Transcribe the lesson plan below word for word, starting at "1. (A) analyzes the" and ending at "activity or assignment.".

_PASSAGE_

· · · · · · ·

Harry S. Truman Presidential Library & Museum


League of Nations Fishbowl Debate
Author:
Roger Leaming
Course:
AP and Honors Am History
Time Frame:
overnight assignment; 15 to 20 minutes of class time plus continued debate on a blog page
Subjects:
Treaty Of Versailles
,
League Of Nations

Grade Levels:
10, 11, 12

Classroom/Homework Activity to be performed:

Fishbowl/Open Debate over the question, The United States should have ratified the Treaty of Versailles and Joined the League of Nations

Rationale:

Students will have to research the treaty, the arguments in the U.S. about the treaty and the League, and they will have to formulate sound reasons for their stance.

District, state, or national performance and knowledge standards/goals/skills met:


MISSOURI STANDARDS

2. Continuity and change in the history of Missouri, the United States and the world

6. Relationships of the individual and groups to institutions and cultural traditions

KANSAS STANDARDS

Benchmark 3: The student uses a working knowledge and understanding of individuals, groups, ideas, developments, and turning points of the Era of World War (1914-1945).

1. (A) analyzes the causes and immediate consequences of WWI (e.g., imperialism rivalries: Triple Entente, Triple Alliance, nationalism, arms race in England, France, and Germany; Treaty of Versailles, reparations, War Guilt Clause).

Benchmark 5: The student engages in historical thinking skills.

1. (A) analyzes a theme in world history to explain patterns of continuity and change over time.

Secondary materials (book, article, video documentary, etc.) needed:
Full description of activity or assignment.

· · · · · · ·

[Collected data entries]
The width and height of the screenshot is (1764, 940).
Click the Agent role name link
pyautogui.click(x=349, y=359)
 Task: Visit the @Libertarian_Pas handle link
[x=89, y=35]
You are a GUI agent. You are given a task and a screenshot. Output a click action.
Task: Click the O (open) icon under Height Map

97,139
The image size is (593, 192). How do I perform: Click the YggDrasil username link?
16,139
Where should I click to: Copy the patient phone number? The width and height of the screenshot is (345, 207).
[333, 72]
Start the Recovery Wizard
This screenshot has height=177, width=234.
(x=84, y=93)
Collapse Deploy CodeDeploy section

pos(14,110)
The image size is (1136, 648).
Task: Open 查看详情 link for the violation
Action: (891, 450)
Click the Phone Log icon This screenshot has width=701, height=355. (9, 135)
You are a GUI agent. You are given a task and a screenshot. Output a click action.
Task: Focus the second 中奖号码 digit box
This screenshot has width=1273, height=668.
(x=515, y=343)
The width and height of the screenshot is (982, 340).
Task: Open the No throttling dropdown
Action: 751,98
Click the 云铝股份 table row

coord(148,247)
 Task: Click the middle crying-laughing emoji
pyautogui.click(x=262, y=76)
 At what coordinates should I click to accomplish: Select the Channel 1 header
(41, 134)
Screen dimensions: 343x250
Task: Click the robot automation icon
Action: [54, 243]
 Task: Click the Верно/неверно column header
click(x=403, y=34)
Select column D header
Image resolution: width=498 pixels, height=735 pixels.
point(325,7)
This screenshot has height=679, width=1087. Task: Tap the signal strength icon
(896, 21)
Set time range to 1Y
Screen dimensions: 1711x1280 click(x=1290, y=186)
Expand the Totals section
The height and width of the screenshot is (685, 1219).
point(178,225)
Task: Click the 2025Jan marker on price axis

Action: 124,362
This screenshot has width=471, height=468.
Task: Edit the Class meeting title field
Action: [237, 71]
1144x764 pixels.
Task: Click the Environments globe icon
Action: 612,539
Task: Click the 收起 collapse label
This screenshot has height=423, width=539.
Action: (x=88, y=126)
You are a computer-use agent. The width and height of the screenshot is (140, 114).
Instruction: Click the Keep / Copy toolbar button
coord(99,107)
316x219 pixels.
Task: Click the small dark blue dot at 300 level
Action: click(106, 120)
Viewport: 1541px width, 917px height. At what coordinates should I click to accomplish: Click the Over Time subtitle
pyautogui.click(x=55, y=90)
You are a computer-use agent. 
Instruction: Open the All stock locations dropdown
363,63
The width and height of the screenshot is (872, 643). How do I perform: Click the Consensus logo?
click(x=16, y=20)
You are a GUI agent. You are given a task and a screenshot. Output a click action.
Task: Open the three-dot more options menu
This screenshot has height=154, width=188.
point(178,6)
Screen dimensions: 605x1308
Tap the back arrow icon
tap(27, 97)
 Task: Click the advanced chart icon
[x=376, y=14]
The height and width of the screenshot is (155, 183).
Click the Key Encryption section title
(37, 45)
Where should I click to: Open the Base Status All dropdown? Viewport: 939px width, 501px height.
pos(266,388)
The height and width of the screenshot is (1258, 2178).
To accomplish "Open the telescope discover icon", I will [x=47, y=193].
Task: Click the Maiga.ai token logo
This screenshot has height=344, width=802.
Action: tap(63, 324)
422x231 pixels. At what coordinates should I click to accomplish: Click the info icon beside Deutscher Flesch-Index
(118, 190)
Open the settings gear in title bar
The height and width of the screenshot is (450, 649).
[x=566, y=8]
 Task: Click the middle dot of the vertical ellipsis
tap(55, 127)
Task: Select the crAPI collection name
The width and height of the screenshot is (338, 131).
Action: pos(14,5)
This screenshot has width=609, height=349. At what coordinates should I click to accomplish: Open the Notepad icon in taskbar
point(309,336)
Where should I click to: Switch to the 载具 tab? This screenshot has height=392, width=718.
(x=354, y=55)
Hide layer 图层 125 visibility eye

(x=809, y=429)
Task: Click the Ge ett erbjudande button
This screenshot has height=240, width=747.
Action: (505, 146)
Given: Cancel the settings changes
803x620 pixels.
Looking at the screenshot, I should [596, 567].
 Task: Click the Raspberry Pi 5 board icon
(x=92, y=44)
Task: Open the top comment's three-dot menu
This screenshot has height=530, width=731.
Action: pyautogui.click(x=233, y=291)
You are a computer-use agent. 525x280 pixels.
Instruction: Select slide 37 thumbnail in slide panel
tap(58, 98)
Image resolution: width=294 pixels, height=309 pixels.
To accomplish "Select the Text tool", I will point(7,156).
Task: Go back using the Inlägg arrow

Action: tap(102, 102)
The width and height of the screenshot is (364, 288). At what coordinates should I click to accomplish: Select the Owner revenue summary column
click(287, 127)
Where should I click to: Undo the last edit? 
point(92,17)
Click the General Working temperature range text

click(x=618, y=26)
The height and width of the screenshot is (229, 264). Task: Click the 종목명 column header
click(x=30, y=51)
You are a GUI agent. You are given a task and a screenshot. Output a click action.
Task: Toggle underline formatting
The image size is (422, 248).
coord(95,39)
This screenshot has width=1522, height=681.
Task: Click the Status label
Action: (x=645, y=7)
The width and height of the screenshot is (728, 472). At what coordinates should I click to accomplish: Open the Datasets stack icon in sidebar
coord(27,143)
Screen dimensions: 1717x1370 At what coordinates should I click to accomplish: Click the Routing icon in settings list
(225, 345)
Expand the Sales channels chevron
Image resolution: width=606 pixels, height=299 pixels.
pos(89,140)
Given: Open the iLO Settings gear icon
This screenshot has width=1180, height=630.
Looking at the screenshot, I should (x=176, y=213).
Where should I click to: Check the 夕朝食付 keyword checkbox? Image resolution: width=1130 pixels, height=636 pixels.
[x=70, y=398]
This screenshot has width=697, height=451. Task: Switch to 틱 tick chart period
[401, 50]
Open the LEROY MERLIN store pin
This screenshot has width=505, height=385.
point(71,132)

· · · · · · ·

_THE REPLY_
1. (A) analyzes the causes and immediate consequences of WWI (e.g., imperialism rivalries: Triple Entente, Triple Alliance, nationalism, arms race in England, France, and Germany; Treaty of Versailles, reparations, War Guilt Clause).

Benchmark 5: The student engages in historical thinking skills.

1. (A) analyzes a theme in world history to explain patterns of continuity and change over time.

Secondary materials (book, article, video documentary, etc.) needed:
Full description of activity or assignment.